## What you need to do
Scan the records for lines with the string "header". Say how many there are, and add nothing.

### Material provided

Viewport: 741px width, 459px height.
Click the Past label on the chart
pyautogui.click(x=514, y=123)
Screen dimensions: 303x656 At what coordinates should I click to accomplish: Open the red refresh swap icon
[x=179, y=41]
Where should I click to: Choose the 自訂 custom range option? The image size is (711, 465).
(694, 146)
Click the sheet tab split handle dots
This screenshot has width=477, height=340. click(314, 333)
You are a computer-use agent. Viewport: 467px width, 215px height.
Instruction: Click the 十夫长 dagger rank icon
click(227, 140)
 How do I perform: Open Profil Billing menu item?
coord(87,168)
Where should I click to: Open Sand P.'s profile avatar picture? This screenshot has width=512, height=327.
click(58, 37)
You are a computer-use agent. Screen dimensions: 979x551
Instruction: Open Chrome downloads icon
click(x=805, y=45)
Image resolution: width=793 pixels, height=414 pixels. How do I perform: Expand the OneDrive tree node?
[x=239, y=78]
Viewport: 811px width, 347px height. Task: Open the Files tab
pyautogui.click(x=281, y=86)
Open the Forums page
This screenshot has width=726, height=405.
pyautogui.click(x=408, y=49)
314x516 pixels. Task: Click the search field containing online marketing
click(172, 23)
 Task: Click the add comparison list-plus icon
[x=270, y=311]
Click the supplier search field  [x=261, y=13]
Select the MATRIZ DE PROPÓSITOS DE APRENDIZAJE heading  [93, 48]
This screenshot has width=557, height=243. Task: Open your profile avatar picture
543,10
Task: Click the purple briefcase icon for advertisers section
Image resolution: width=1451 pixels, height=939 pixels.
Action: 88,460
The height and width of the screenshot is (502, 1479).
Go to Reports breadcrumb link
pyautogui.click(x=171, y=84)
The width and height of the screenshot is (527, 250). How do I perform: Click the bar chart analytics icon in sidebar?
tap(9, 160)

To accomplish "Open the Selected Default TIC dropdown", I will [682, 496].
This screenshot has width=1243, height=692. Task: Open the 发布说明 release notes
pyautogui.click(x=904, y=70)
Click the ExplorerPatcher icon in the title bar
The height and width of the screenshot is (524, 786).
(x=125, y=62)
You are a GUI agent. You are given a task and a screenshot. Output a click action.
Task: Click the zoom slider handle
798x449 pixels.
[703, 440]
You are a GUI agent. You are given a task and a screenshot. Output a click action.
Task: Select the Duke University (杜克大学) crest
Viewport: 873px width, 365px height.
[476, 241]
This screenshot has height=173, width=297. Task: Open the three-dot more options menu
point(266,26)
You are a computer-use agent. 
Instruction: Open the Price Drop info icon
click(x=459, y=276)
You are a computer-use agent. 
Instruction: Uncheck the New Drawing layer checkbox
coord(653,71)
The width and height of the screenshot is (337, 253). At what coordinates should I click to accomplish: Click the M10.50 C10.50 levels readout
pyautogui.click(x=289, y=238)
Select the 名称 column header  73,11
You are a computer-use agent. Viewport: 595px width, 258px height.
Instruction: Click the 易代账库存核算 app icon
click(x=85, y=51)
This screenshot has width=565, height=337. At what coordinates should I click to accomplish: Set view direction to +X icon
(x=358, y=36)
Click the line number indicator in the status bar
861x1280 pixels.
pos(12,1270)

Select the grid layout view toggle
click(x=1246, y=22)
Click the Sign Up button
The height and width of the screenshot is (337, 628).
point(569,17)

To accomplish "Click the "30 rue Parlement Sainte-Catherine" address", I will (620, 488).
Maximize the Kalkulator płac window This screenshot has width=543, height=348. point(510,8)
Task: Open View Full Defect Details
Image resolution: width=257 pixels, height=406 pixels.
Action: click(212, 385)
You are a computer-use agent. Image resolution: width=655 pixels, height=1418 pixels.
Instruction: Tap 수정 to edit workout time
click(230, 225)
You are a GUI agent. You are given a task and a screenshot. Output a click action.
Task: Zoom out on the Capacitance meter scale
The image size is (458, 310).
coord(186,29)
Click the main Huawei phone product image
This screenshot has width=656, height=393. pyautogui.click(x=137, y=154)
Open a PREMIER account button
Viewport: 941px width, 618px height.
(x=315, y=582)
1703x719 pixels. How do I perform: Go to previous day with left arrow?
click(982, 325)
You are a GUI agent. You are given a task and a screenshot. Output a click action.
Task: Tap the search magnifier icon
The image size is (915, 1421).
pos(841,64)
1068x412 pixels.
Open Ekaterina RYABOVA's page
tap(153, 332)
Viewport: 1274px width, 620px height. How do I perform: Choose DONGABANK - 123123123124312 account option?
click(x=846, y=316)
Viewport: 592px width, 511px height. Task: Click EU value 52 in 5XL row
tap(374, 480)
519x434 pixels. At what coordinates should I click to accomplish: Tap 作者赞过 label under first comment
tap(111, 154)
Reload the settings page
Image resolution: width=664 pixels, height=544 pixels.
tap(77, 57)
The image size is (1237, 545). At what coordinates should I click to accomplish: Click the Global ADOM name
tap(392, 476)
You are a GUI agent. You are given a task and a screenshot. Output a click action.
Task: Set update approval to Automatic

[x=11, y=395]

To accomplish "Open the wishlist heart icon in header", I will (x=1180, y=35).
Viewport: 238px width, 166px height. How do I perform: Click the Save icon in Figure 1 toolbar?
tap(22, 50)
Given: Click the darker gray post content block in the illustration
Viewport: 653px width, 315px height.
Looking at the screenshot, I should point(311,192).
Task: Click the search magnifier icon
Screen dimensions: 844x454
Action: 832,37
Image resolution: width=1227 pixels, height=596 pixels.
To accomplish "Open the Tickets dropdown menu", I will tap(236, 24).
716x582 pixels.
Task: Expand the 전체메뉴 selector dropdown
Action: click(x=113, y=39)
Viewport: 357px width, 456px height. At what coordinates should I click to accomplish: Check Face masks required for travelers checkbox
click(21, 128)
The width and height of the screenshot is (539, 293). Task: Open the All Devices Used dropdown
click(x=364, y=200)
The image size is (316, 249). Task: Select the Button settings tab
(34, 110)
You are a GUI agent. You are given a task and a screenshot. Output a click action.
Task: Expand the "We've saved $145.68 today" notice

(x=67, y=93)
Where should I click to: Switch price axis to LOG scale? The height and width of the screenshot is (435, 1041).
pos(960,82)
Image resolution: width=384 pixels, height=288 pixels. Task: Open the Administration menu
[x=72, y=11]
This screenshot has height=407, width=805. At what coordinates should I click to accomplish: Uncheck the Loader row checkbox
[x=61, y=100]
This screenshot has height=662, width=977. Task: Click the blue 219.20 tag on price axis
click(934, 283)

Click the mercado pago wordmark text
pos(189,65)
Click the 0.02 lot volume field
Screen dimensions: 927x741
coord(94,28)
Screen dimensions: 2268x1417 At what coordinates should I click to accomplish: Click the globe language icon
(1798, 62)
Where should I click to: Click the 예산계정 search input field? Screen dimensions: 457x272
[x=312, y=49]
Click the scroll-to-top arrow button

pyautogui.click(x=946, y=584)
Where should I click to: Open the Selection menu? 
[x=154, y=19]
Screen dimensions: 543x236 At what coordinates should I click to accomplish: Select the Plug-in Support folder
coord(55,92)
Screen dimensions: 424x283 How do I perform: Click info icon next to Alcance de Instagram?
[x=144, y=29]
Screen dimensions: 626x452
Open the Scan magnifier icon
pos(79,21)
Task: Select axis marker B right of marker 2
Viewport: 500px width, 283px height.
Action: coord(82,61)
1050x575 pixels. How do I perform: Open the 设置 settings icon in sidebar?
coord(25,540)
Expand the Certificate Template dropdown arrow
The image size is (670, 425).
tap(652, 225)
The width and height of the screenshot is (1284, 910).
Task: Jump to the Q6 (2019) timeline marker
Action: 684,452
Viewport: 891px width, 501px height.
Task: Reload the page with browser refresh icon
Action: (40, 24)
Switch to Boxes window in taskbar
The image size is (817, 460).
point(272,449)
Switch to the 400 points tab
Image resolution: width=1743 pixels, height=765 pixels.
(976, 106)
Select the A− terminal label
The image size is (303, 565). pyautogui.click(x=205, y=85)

######

## Output for this task
2